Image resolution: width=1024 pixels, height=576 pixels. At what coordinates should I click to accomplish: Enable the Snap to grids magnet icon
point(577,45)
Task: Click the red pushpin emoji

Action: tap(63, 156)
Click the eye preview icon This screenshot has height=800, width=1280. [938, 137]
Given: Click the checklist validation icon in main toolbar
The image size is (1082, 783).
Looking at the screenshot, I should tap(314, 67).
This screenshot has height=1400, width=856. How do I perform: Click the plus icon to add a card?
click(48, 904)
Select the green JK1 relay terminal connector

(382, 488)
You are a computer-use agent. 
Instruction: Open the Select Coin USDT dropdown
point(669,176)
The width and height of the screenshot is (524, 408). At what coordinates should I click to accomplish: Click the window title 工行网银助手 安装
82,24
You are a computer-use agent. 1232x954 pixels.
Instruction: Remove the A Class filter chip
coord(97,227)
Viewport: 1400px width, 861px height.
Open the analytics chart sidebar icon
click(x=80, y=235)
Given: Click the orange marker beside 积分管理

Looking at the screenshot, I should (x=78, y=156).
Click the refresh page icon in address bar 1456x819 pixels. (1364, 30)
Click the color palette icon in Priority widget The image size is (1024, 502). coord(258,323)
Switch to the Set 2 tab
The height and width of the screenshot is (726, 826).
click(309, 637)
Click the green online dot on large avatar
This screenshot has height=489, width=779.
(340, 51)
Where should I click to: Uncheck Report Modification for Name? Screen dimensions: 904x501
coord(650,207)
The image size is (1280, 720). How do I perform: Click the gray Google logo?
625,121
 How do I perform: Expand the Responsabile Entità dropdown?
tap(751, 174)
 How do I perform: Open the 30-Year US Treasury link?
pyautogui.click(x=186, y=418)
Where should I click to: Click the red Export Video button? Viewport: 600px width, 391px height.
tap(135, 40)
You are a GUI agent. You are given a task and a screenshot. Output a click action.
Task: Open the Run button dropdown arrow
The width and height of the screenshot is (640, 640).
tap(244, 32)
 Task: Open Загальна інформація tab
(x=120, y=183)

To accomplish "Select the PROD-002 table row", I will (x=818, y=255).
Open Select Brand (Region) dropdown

REQUIRED ACTION: Exactly as written, give again every line from the one containing "Click the eye" through the last line of the material above, and no other lines.

PROBLEM SOLUTION:
Click the eye preview icon This screenshot has height=800, width=1280. [938, 137]
Given: Click the checklist validation icon in main toolbar
The image size is (1082, 783).
Looking at the screenshot, I should tap(314, 67).
This screenshot has height=1400, width=856. How do I perform: Click the plus icon to add a card?
click(48, 904)
Select the green JK1 relay terminal connector

(382, 488)
You are a computer-use agent. 
Instruction: Open the Select Coin USDT dropdown
point(669,176)
The width and height of the screenshot is (524, 408). At what coordinates should I click to accomplish: Click the window title 工行网银助手 安装
82,24
You are a computer-use agent. 1232x954 pixels.
Instruction: Remove the A Class filter chip
coord(97,227)
Viewport: 1400px width, 861px height.
Open the analytics chart sidebar icon
click(x=80, y=235)
Given: Click the orange marker beside 积分管理

Looking at the screenshot, I should (x=78, y=156).
Click the refresh page icon in address bar 1456x819 pixels. (1364, 30)
Click the color palette icon in Priority widget The image size is (1024, 502). coord(258,323)
Switch to the Set 2 tab
The height and width of the screenshot is (726, 826).
click(309, 637)
Click the green online dot on large avatar
This screenshot has height=489, width=779.
(340, 51)
Where should I click to: Uncheck Report Modification for Name? Screen dimensions: 904x501
coord(650,207)
The image size is (1280, 720). How do I perform: Click the gray Google logo?
625,121
 How do I perform: Expand the Responsabile Entità dropdown?
tap(751, 174)
 How do I perform: Open the 30-Year US Treasury link?
pyautogui.click(x=186, y=418)
Where should I click to: Click the red Export Video button? Viewport: 600px width, 391px height.
tap(135, 40)
You are a GUI agent. You are given a task and a screenshot. Output a click action.
Task: Open the Run button dropdown arrow
The width and height of the screenshot is (640, 640).
tap(244, 32)
 Task: Open Загальна інформація tab
(x=120, y=183)

To accomplish "Select the PROD-002 table row", I will (x=818, y=255).
Open Select Brand (Region) dropdown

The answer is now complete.